## Stored records
───

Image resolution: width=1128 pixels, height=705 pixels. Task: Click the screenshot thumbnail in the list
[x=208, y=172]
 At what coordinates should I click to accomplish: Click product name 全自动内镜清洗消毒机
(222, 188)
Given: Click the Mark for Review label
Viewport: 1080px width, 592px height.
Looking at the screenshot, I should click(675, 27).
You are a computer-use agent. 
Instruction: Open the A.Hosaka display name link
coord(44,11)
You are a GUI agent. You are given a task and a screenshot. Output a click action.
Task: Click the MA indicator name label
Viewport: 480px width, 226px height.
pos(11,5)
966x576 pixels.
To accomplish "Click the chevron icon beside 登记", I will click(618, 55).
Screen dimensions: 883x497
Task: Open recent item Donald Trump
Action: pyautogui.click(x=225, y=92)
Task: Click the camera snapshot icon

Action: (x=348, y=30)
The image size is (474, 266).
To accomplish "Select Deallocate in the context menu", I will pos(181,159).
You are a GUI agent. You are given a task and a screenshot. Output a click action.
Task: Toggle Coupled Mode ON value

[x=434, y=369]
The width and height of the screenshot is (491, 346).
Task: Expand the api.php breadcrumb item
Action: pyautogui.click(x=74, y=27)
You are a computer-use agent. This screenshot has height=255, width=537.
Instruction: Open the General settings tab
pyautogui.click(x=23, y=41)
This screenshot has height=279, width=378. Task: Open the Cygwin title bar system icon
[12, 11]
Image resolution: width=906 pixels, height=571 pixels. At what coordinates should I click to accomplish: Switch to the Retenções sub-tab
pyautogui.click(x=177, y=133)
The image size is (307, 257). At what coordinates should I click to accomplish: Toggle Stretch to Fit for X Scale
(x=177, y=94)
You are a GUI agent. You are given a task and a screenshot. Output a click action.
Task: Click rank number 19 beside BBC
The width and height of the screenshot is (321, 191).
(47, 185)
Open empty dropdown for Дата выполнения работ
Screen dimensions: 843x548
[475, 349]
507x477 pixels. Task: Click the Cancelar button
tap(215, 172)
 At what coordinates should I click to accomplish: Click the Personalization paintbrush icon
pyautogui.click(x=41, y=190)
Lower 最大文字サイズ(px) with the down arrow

───

## ABOUT THIS TASK
Each record above is to be reproduced exactly, in full.

## RESULT
Image resolution: width=1128 pixels, height=705 pixels. Task: Click the screenshot thumbnail in the list
[x=208, y=172]
 At what coordinates should I click to accomplish: Click product name 全自动内镜清洗消毒机
(222, 188)
Given: Click the Mark for Review label
Viewport: 1080px width, 592px height.
Looking at the screenshot, I should click(675, 27).
You are a computer-use agent. 
Instruction: Open the A.Hosaka display name link
coord(44,11)
You are a GUI agent. You are given a task and a screenshot. Output a click action.
Task: Click the MA indicator name label
Viewport: 480px width, 226px height.
pos(11,5)
966x576 pixels.
To accomplish "Click the chevron icon beside 登记", I will click(618, 55).
Screen dimensions: 883x497
Task: Open recent item Donald Trump
Action: pyautogui.click(x=225, y=92)
Task: Click the camera snapshot icon

Action: (x=348, y=30)
The image size is (474, 266).
To accomplish "Select Deallocate in the context menu", I will pos(181,159).
You are a GUI agent. You are given a task and a screenshot. Output a click action.
Task: Toggle Coupled Mode ON value

[x=434, y=369]
The width and height of the screenshot is (491, 346).
Task: Expand the api.php breadcrumb item
Action: pyautogui.click(x=74, y=27)
You are a computer-use agent. This screenshot has height=255, width=537.
Instruction: Open the General settings tab
pyautogui.click(x=23, y=41)
This screenshot has height=279, width=378. Task: Open the Cygwin title bar system icon
[12, 11]
Image resolution: width=906 pixels, height=571 pixels. At what coordinates should I click to accomplish: Switch to the Retenções sub-tab
pyautogui.click(x=177, y=133)
The image size is (307, 257). At what coordinates should I click to accomplish: Toggle Stretch to Fit for X Scale
(x=177, y=94)
You are a GUI agent. You are given a task and a screenshot. Output a click action.
Task: Click rank number 19 beside BBC
The width and height of the screenshot is (321, 191).
(47, 185)
Open empty dropdown for Дата выполнения работ
Screen dimensions: 843x548
[475, 349]
507x477 pixels. Task: Click the Cancelar button
tap(215, 172)
 At what coordinates should I click to accomplish: Click the Personalization paintbrush icon
pyautogui.click(x=41, y=190)
Lower 最大文字サイズ(px) with the down arrow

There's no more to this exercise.